USArrests_pca=prcomp((USArrests), scale= TRUE)
USArrests_pca
## Standard deviations (1, .., p=4):
## [1] 1.5748783 0.9948694 0.5971291 0.4164494
##
## Rotation (n x k) = (4 x 4):
## PC1 PC2 PC3 PC4
## Murder -0.5358995 0.4181809 -0.3412327 0.64922780
## Assault -0.5831836 0.1879856 -0.2681484 -0.74340748
## UrbanPop -0.2781909 -0.8728062 -0.3780158 0.13387773
## Rape -0.5434321 -0.1673186 0.8177779 0.08902432
summary(USArrests_pca)
## Importance of components:
## PC1 PC2 PC3 PC4
## Standard deviation 1.5749 0.9949 0.59713 0.41645
## Proportion of Variance 0.6201 0.2474 0.08914 0.04336
## Cumulative Proportion 0.6201 0.8675 0.95664 1.00000
biplot(USArrests_pca, scale=0,cex=c(0.5,0.5))
pr.var=USArrests_pca$sdev^2
pve=pr.var/sum(pr.var)
plot(pve , xlab=" Principal Component ", ylab=" Proportion of Variance Explained ", ylim=c(0,1) ,type='b')

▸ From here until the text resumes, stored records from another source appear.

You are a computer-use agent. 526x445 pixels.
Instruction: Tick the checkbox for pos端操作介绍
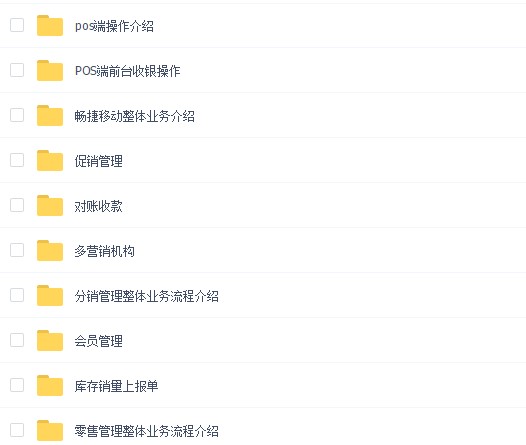17,25
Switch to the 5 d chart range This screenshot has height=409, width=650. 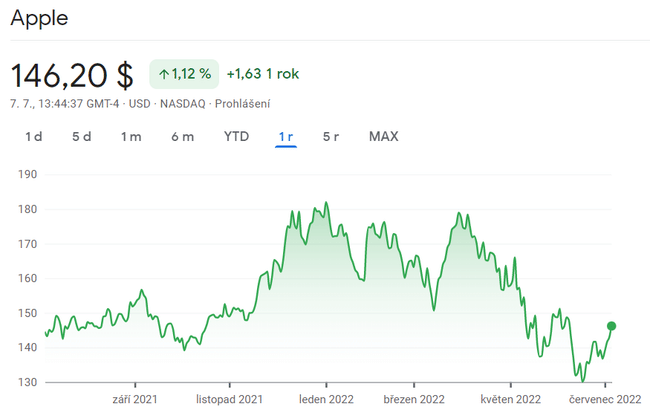tap(82, 137)
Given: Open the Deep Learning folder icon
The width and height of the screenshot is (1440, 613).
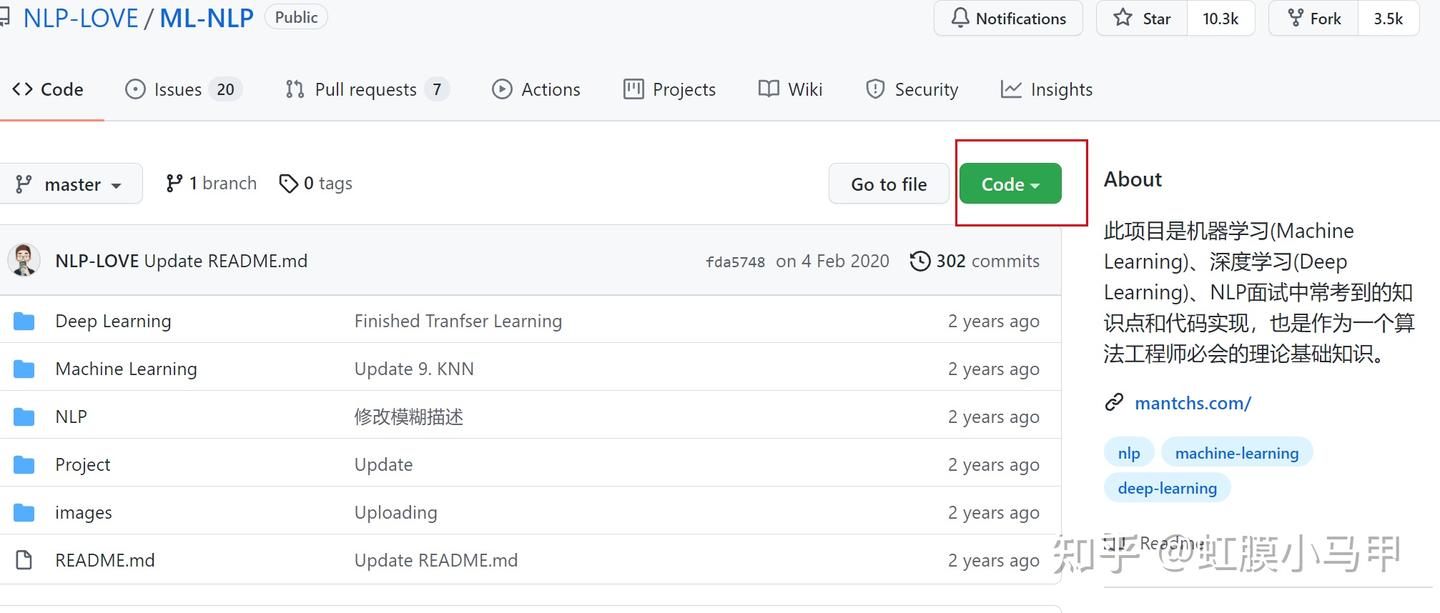Looking at the screenshot, I should [x=24, y=321].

1.The first principal component explains about 62% of the variance in the data, whereas the second principal component explains around 24.74% of the variation. So the first two principal components together account for about 87% of the variance present in the data.
2.By inspecting the scree plot, we might conclude that a fair amount of variance is explained by the first two principal components, and that there is an ‘elbow’ after the second component. After all, the third principal component explains less than ten percent of the variance in the data, and the fourth principal component explains less than half that and so is essentially worthless.
3.The first loading vector places approximately equal weight on Assault, Murder, and Rape, with much less weight on UrbanPop. Hence this component roughly corresponds to a measure of overall rates of serious crimes. The second loading vector places most of its weight on UrbanPop and much less weight on the other three features. Hence, this component roughly corresponds to the level of urbanization of the state. Overall, we see that the crime-related variables (Murder, Assault, and Rape) are located close to each other, and that the UrbanPop variable is far from the other three. This indicates that the crime-related variables are correlated with each other—states with high murder rates tend to have high assault and rape rates—and that the UrbanPop variable is less correlated with the other three.
4.States with large positive scores on the first component, such as California, Nevada and Florida, have high crime rates, while states like North Dakota, with negative scores on the first component, have low crime rates. California also has a high score on the second component, indicating a high level of urbanization, while the opposite is true for states like Mississippi. States close to zero on both components, such as Indiana, have approximately average levels of both crime and urbanization.